What this task involves.
Nothing but the lines from the one with "At what coordinates" through the last line of the entries below should appear in the copy, please, and no pictures.

.....

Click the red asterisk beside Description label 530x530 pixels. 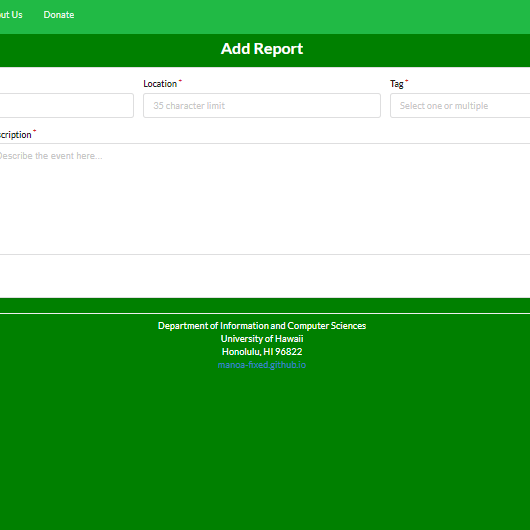[x=34, y=131]
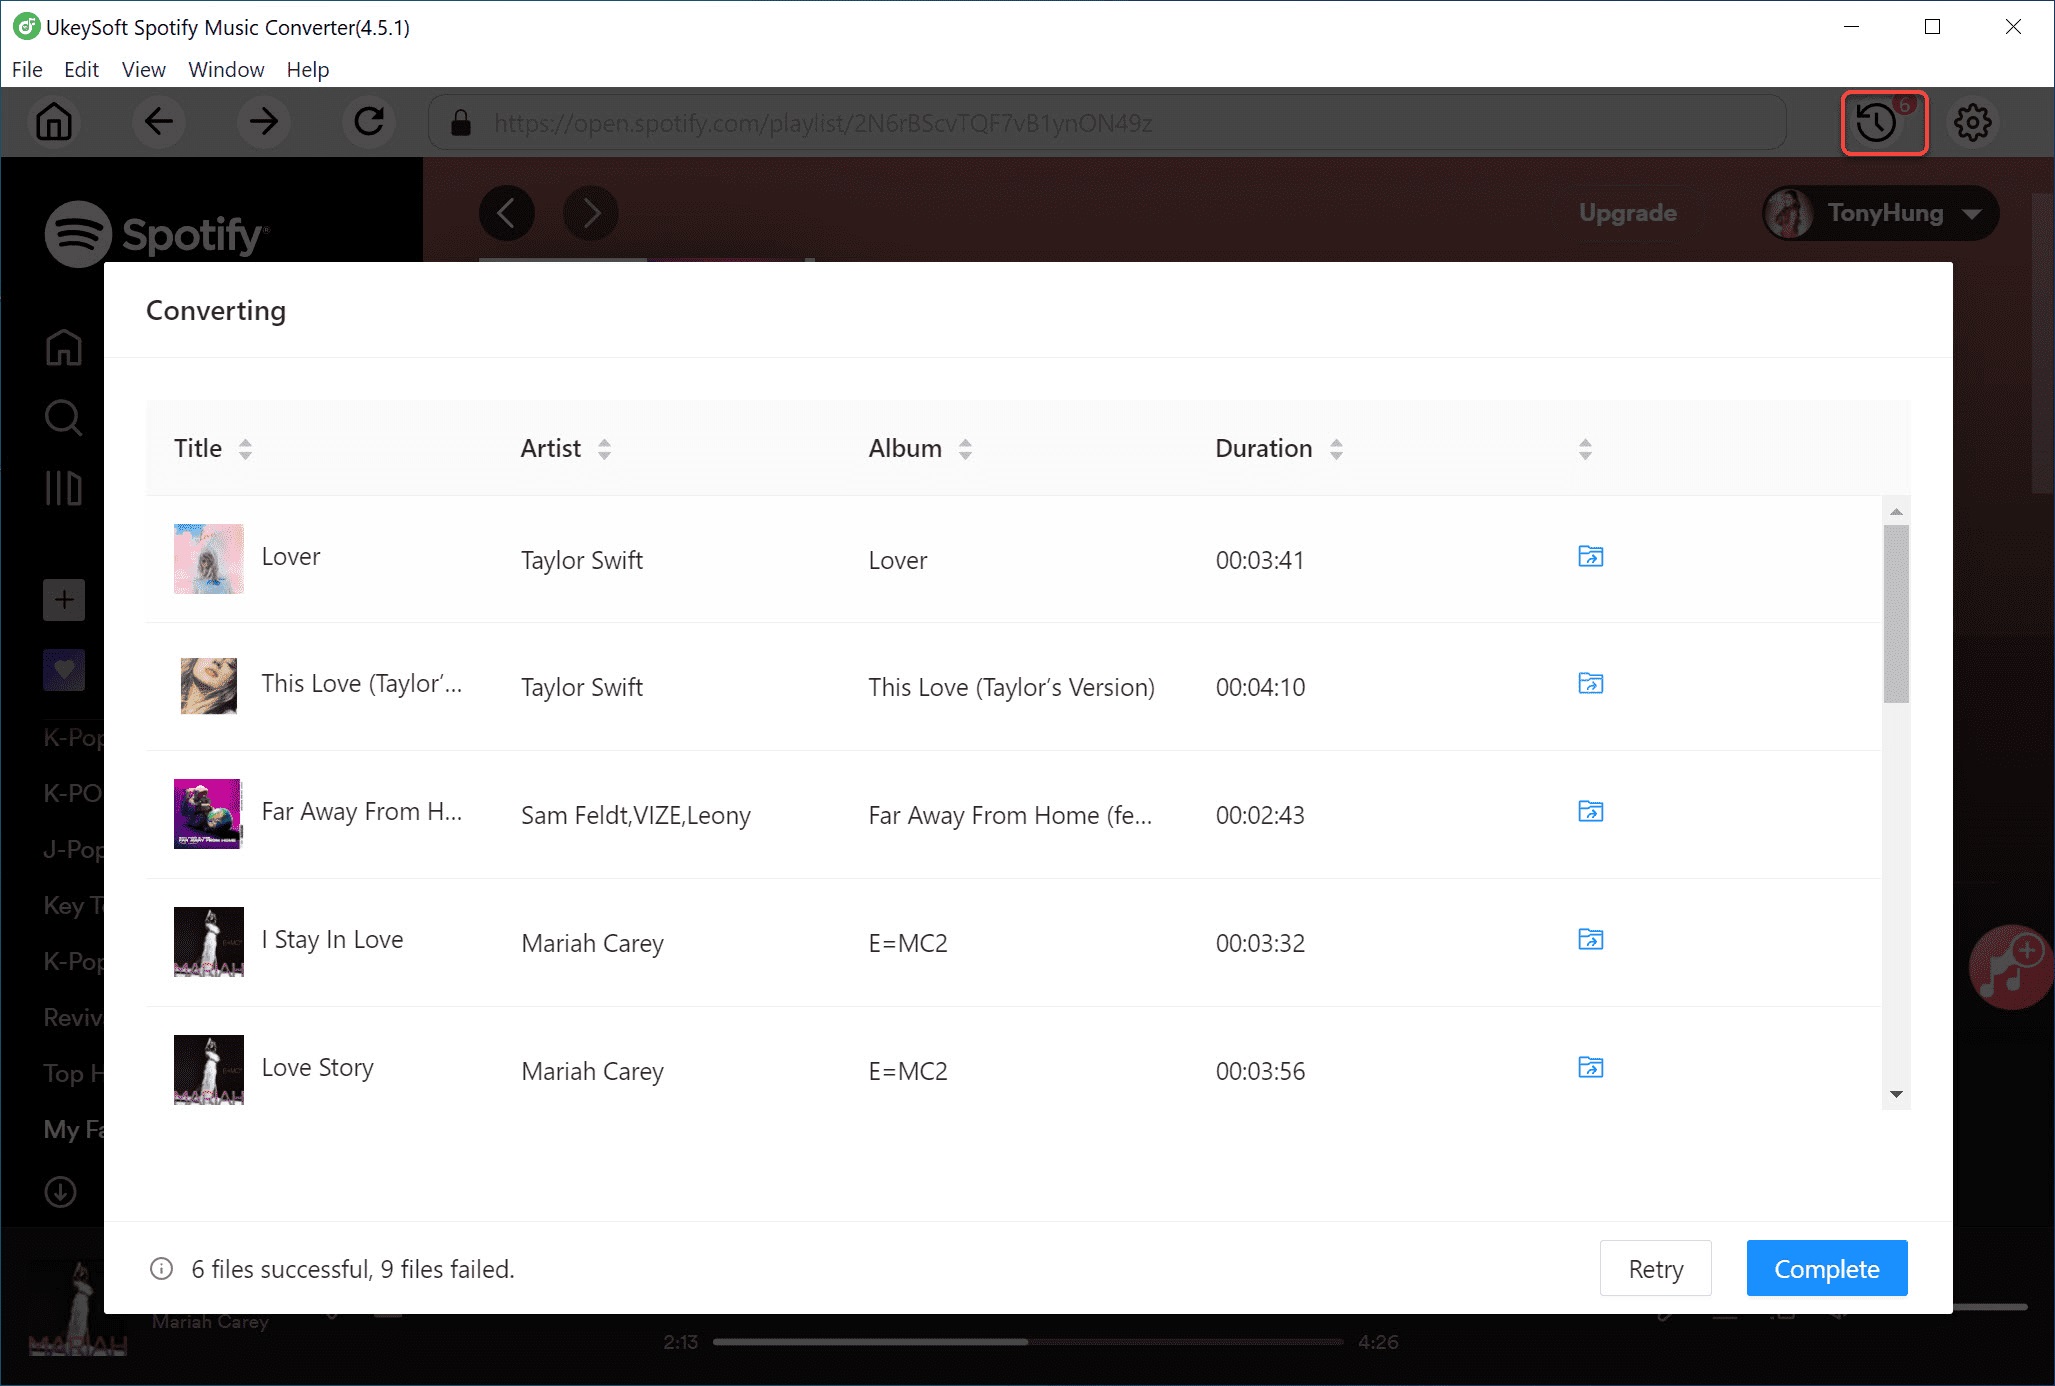Click the home icon in UkeySoft toolbar
Image resolution: width=2055 pixels, height=1386 pixels.
53,122
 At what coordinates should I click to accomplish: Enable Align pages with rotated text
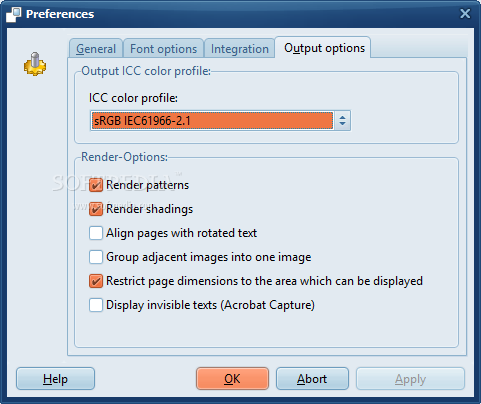pyautogui.click(x=96, y=233)
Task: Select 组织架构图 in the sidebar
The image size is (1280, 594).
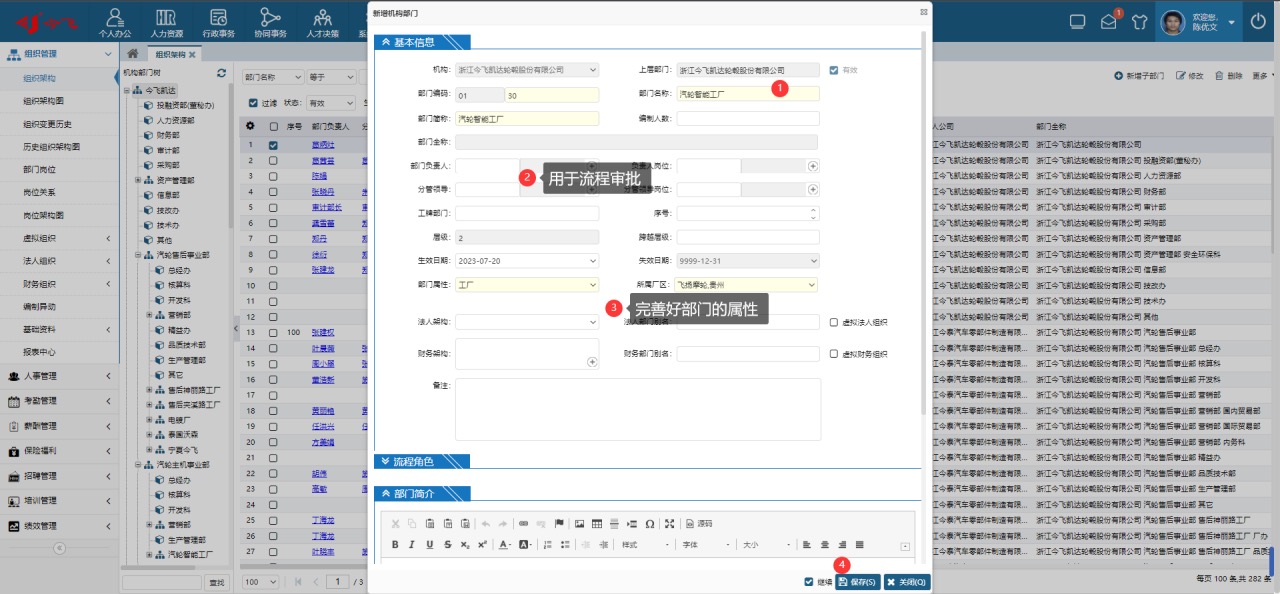Action: point(44,101)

.....

Reply.
 At what coordinates should I click to accomplish: Enable Align pages with rotated text
pyautogui.click(x=96, y=233)
Task: Select 组织架构图 in the sidebar
The image size is (1280, 594).
Action: point(44,101)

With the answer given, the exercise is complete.